(Extract to read)
Accordingly, a need has existed in the art for an apparatus and method for adjusting the position of handlebars for motorcycles and other similar vehicles. While adjustable handlebars are known in the art, these conventional systems typically require the user to adjust the handlebar positions mechanically and by hand. This is slow, cumbersome and typically provides a discrete set of position options as opposed to a continuous set of position options.

Hence, a need remains in the art for an easy to use motorized system and method for adjusting motorcycle handle bars over a continuous range of motion. SUMMARY

The need in the art is addressed by the system and method of the present technology. The inventive system includes an arrangement for adjusting the position of handlebars on a vehicle including a first mechanism for effecting rotation of the handlebars about a first axis in response to a first control signal; a second mechanism for effecting translation of the handlebars along a longitudinal axis in response to a second control signal; and a control system for providing the first and second control signals.

In the illustrative embodiment, the inventive system includes a first support secured to the vehicle; a second support operationally coupled to the first support and adapted for rotational movement about a first axis; a first actuator for rotating the second support over an angular extent about the first axis; a third support coupled to the second support for translational movement along a second axis, the second axis being coaxial with a longitudinal axis of the third support and transverse to the first axis; a second actuator for effecting movement of the third support relative to the second support; and a control system for driving the first and second actuators. In its broadest sense, the present technology relates to a system and method for continuously variable motorized adjustment of vehicle handlebars.

BRIEF DESCRIPTION OF THE DRAWINGS

Figure 1 is a side view of a motorcycle implemented in accordance with an illustrative embodiment of the present teachings.

Figure 2 is a front view of the motorcycle depicted in Figure 1.

Figure 3 a is a magnified front quarterly perspective left side view of a portion of the mechanism depicted in Figure 2.

Figure 3b is a magnified front quarterly perspective right side view of a portion of one of the mechanism depicted in Figure 2.

Figure 4a is a magnified rear quarterly perspective left side view of a portion of the mechanism depicted in Figure 2.

Figure 4b is a magnified rear quarterly perspective right side view of a portion of one of the mechanism depicted in Figure 2.

Figure 5a is a side elevational view of a motor and gear assembly of the mechanism of the present technology partially cut away to show the inner gear structure thereof in a first, extended, position of the handlebars.

Figure 5b is a side elevational view of a motor and gear assembly of the mechanism of the present technology partially cut away to show the inner gear structure thereof in a second, retracted, position of the handlebars.

Figure 6 shows a simplified block diagram of a control system used in the present technology.

Figure 7a is a side elevational view of a portion of the motorcycle of Figure 1 illustrating the telescopic adjustment of the handlebars afforded by the handlebar position control mechanism of the present technology.

Figure 7b is a side elevational view of a portion of the motorcycle of Figure 1 illustrating the rearward tilt adjustment of the handlebars afforded by the handlebar position control mechanism of the present technology.

(Exercise set)
a) In the extract on motorized handlebar adjustment, what does Figure 6 show?
b) Resume the extract on motorized handlebar adjustment after its final sentence, keeping its register and style.

(Record list)

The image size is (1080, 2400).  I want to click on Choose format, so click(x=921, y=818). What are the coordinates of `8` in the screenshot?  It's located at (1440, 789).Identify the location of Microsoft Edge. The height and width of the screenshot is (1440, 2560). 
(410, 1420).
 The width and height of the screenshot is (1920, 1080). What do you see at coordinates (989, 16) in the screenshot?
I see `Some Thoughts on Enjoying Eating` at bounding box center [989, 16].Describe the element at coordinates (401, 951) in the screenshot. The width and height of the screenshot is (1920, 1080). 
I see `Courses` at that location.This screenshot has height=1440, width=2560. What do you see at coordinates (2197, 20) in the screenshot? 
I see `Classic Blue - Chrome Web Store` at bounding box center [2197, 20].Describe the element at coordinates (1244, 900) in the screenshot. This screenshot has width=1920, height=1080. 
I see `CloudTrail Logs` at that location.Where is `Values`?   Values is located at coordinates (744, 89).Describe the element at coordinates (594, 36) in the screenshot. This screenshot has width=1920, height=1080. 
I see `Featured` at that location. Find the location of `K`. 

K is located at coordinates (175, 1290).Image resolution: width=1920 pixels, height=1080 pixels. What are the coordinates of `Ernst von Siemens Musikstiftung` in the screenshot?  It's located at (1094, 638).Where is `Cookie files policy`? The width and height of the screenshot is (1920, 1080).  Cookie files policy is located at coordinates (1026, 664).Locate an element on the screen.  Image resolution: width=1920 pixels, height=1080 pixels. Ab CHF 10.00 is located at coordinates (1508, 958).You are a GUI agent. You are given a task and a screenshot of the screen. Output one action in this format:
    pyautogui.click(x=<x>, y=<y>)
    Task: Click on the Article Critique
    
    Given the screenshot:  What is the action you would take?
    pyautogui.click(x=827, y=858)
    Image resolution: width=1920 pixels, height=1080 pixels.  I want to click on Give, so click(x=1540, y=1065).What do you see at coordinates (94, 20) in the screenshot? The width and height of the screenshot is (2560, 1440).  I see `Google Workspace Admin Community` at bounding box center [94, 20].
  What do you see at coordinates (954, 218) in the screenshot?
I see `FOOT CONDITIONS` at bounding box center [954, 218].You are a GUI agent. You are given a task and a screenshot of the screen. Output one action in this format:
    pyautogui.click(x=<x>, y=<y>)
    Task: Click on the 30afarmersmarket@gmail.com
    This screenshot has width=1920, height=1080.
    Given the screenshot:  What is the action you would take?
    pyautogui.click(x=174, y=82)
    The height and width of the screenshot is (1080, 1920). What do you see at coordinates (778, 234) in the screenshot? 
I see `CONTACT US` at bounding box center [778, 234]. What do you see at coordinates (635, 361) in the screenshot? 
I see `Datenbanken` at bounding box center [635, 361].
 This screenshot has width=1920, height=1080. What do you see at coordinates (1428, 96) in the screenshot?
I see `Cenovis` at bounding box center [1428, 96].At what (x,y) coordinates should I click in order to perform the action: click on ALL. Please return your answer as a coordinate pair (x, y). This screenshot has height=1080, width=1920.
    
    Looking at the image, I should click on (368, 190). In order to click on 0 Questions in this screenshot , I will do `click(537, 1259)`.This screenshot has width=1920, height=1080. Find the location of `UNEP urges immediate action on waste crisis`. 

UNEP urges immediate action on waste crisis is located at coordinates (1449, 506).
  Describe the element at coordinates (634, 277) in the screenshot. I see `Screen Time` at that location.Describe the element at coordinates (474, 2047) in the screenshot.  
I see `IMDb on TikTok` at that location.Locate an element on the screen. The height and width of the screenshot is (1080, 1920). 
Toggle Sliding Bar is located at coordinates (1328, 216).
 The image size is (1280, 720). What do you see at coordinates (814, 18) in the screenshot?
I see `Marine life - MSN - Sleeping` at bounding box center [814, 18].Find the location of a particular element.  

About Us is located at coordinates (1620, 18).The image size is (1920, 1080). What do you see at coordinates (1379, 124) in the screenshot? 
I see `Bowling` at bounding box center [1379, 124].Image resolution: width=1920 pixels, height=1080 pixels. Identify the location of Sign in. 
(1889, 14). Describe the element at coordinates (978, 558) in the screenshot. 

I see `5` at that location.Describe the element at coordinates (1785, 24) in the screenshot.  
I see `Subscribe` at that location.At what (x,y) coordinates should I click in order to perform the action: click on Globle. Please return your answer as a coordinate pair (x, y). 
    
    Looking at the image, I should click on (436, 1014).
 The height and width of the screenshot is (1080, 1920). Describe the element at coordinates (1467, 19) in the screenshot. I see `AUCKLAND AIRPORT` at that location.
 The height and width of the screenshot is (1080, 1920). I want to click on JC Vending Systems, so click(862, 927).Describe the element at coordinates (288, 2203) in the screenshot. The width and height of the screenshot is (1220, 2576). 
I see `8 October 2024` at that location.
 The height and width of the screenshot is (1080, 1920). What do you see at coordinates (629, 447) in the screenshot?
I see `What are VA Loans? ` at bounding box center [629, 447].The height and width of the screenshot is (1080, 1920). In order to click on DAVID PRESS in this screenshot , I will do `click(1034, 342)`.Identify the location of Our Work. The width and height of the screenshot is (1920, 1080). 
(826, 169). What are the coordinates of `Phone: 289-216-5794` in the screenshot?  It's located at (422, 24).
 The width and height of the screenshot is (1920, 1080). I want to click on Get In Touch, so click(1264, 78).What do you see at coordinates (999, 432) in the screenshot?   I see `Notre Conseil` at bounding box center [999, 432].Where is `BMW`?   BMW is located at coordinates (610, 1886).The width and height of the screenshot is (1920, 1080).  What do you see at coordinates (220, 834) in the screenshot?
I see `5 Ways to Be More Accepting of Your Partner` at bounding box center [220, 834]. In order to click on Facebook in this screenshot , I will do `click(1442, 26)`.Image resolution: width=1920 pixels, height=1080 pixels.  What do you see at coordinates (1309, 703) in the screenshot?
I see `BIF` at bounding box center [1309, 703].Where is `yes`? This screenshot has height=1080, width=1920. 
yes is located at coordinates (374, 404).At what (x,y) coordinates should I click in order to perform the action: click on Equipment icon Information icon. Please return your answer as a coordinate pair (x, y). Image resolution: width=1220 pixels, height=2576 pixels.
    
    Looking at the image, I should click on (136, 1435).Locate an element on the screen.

(Answers to the exercises)
a) Figure 6 shows a simplified block diagram of a control system used in the present technology.

b)
Figure 7c is a side elevational view of a portion of the motorcycle of Figure 1 illustrating the forward tilt adjustment of the handlebars afforded by the handlebar position control mechanism of the present technology. DESCRIPTION

Illustrative embodiments and exemplary applications will now be described with reference to the accompanying drawings to disclose the advantageous teachings of the present technology.

While the present technology is described herein with reference to illustrative embodiments for particular applications, it should be understood that the technology is not limited thereto. Those having ordinary skill in the art and access to the teachings provided herein will recognize additional modifications, applications, and embodiments within the scope thereof and additional fields in which the present technology would be of significant utility.

Figure 1 is a side view of a motorcycle implemented in accordance with an illustrative embodiment of the present teachings. As shown in the figure, the motorcycle 10 has a fork 12 at which a wheel 14 is mounted. The fork 12 is parallel to a first (longitudinal) axis A-A. Handlebars 16 extend from the fork 12 through the handlebar adjustment mechanism 20 of the present technology.

Figure 2 is a front view of the motorcycle depicted in Figure 1. As shown in Figure 2, first and second prongs 13 and 15 engage first and second shock absorbers 17 and 19. The handlebar adjustment system 20 of the present technology is secured to the fork 12 on a crossbar 11 between first and second prongs 13 and 15 of the fork 12 of the motorcycle 10. The mechanism 20 includes first and second mounts 22 and 24.

Figure 3a is a magnified front quarterly perspective left side view of a portion of the mechanism depicted in Figure 2.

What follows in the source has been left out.